EXERCISE -
Pull every line out of the material below and reproduce it word for word.

***** INFORMATION PROVIDED *****

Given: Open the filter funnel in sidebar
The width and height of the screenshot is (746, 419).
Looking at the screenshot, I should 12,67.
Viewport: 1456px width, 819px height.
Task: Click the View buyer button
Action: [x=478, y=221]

*****

EXERCISE OUTPUT -
Given: Open the filter funnel in sidebar
The width and height of the screenshot is (746, 419).
Looking at the screenshot, I should 12,67.
Viewport: 1456px width, 819px height.
Task: Click the View buyer button
Action: [x=478, y=221]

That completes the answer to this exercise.